Fremantle Highway Fire
Photo: Dutch coastguard

Carrying cars on containerships rather than pure car and truck carriers is unlikely to reduce the risk of ship fires, according to industry experts.

Authorities on the scene of this week’s tragic Fremantle Highway fire yesterday, keen to avoid a repeat of last year’s Felicity Ace sinking, attempted to embark salvage teams on the car carrier, but the vessel was still too hot to access.

A further attempt is expected today.

Still burning after almost four days, the blaze, which resulted in the death of one seafarer and injury to 22 others, is one of many recent examples of car carrier fires in which electric car batteries have played a major part.

But despite the safety of car carrier designs being called into question, there is little hope that the recent trend of carrying electric vehicles (EVs) in containers on box ships will alleviate the problem, according to Loadstar sources.

“It is another solution… we have not had any issues – and hopefully we will not,” said one automotive forwarder. “But it won’t stop a fire if it breaks out – that is down to the technical situation of the batteries.
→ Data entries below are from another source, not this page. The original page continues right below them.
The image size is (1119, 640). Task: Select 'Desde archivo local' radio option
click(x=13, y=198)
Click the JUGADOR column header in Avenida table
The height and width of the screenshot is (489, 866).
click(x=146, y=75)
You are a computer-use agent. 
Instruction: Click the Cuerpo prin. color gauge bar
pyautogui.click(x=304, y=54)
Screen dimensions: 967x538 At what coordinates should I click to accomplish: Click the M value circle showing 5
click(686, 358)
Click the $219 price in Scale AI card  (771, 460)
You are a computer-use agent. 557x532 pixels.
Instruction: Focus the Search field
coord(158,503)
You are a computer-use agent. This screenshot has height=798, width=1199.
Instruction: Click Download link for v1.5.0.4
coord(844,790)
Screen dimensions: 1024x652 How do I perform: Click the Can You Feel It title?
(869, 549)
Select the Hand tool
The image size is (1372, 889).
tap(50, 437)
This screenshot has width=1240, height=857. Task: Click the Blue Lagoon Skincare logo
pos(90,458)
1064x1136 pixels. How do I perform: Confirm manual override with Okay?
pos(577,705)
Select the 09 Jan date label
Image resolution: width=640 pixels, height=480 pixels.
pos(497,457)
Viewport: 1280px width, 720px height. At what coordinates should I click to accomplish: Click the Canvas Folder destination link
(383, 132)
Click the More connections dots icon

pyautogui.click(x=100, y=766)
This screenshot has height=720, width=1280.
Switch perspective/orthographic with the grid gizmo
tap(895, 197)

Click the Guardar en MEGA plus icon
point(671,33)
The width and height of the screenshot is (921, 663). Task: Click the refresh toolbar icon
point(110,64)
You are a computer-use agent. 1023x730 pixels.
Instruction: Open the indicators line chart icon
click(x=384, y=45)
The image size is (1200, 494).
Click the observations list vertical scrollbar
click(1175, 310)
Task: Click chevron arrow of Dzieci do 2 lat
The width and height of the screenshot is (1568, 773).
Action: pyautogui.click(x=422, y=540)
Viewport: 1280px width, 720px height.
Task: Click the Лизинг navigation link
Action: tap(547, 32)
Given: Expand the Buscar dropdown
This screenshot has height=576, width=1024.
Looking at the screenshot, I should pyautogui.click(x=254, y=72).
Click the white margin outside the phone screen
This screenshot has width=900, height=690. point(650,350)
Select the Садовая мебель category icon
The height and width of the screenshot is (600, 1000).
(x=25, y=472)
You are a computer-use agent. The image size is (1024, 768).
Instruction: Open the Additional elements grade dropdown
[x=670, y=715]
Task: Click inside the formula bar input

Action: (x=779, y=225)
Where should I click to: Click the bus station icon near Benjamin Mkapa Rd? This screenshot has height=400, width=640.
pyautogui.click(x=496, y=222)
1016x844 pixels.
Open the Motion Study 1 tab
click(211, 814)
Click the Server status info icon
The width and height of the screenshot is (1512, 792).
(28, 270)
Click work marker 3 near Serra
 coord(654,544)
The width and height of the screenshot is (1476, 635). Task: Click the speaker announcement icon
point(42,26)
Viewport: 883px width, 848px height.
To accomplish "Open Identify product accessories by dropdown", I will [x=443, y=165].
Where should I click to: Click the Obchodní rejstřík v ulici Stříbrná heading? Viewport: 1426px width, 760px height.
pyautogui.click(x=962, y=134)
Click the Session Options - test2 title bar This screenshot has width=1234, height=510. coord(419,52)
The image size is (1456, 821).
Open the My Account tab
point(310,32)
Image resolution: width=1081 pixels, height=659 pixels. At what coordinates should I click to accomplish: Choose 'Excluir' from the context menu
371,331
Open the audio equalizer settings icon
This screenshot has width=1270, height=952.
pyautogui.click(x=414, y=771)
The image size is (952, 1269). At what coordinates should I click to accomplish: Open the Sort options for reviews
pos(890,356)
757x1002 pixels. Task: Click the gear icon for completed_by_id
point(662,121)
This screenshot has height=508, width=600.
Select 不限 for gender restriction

But it may stop the spread [of a fire].”

Hans-Henrik Nielsen, global development director at CargoGulf, told The Loadstar cars-in-containers would be “less safe …due to the cellular stacking of the containers on board vessels”. He explained: “So if one container goes off (especially under deck) it will be very difficult to reach to put out a fire.”

The 2018 fire on Maersk Honam originated inside a container of bleach in the vessel’s no 3 cargo hold, low down in the stack. The blaze had all the fuel it needed tightly packed in one place, with no ventilation to prevent heat spreading to the surrounding containers. By the time crew were aware of the fire, it had already overwhelmed the ship’s firefighting systems and resulted in five deaths and the loss of the ship.

Palle Laursen, Maersk chief technical officer at the time, said: “Most container operators refuse to carry lithium. It is too volatile, and you don’t even get a premium freight rate to take that risk, so why do it? Feeder operators like Xpress Feeders  are hysterical about this after [the Xpress Pearl] burned down.”

“There is generally a lack of fire detection capability in a container,” warned Peregrine Storrs-Fox, TT Club risk management director.

However, the gradual propagation of improving container technology, including smart containers which can measure internal temperatures, may make it possible to detect fires sooner.

“You can have thermal imaging, or some kind of fire suppression capability in a container. There are developing ideas as to how you might be able to detect an EV fire,” added Mr Storrs-Fox.